It will be years before Louisiana totes up all of the terrible effects of Hurricane Katrina and the Deepwater Horizon oil spill. But the damage Louisianans suffer if a federal court approves President Obama's six-month offshore drilling moratorium could well be much worse. Sen. Mary Landrieu, D-La., estimates that as many as 38,000 jobs will be lost in the first four months alone, with more than 12,000 of those disappearing in just two parishes, Lafayette and St. Martin.
Other estimates of jobs that will become casualties of the Obama moratorium are even higher. The National Ocean Industries Association estimates that "for each platform idled by the work stoppage, up to 1,400 jobs are at risk, and lost wages could reach $10 million per month per platform and up to $330 million per month for all 33 platforms." Thus a six-month ban on drilling would mean nearly $2 billion in lost wages and nearly 50,000 lost jobs.
The economic havoc would not be limited to lost jobs and wages in the oil industry, though. As Raymond James & Associates explains, the devastation in Louisiana and elsewhere along the U.S. Gulf Coast would be comparable to that seen in Michigan when the Big Three hit hard times: "Just as the demise of auto plants and steel mills in the Upper Midwest devastated entire towns, an extended drilling ban could eventually have a similar effect in the Gulf coast."
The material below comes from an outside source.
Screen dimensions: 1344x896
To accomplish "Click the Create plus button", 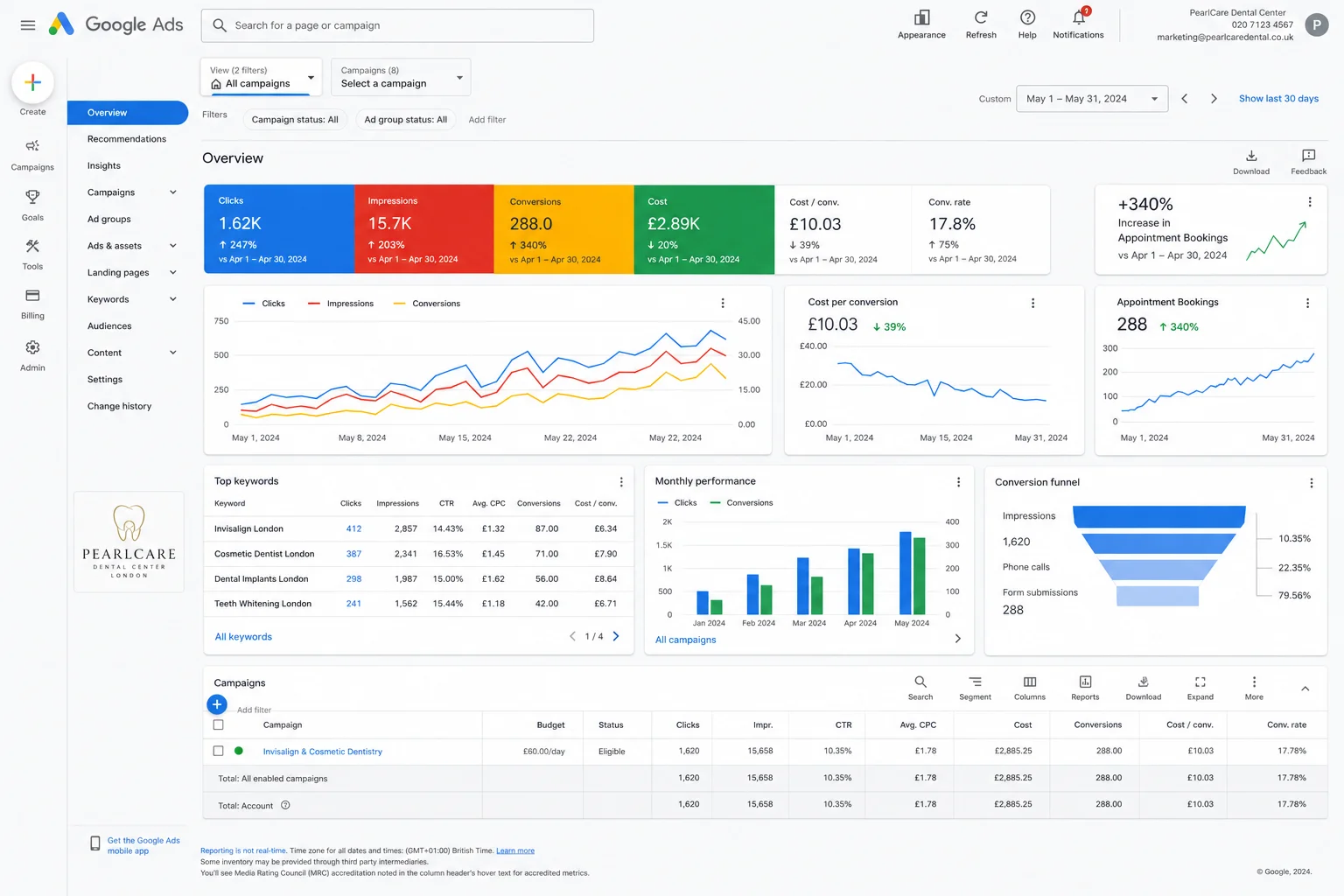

Obama administration officials talk about the moratorium as extending only six months, but the reality is that recovery from its doleful effects will take years. Most immediately, the companies that own the floating deep-water drilling rigs that will be idled won't have to keep them idle for long because there's a big demand for rigs in Brazil, Indonesia and the Middle East. Since it costs half a million dollars a day to operate a rig, their services are typically provided under long-term agreements, so it would be years before Gulf operations could resume at anywhere near the pre-ban pace. One such rig was leased to Egypt last week, according to the Wall Street Journal.
Perhaps worst of all, however, is the blow the Obama ban would inflict on efforts to reduce the U.S. dependence on foreign oil. As James notes, "in addition to job losses and GDP reduction, the deepwater moratorium will -- by definition -- reduce domestic oil production and therefore make the country more dependent upon imported oil." With more foreign oil coming here, odds are more oil spills will occur in U.S. waters because tankers have a far worse environmental safety record than do the drilling rigs, according to the International Association of Drilling Contractors.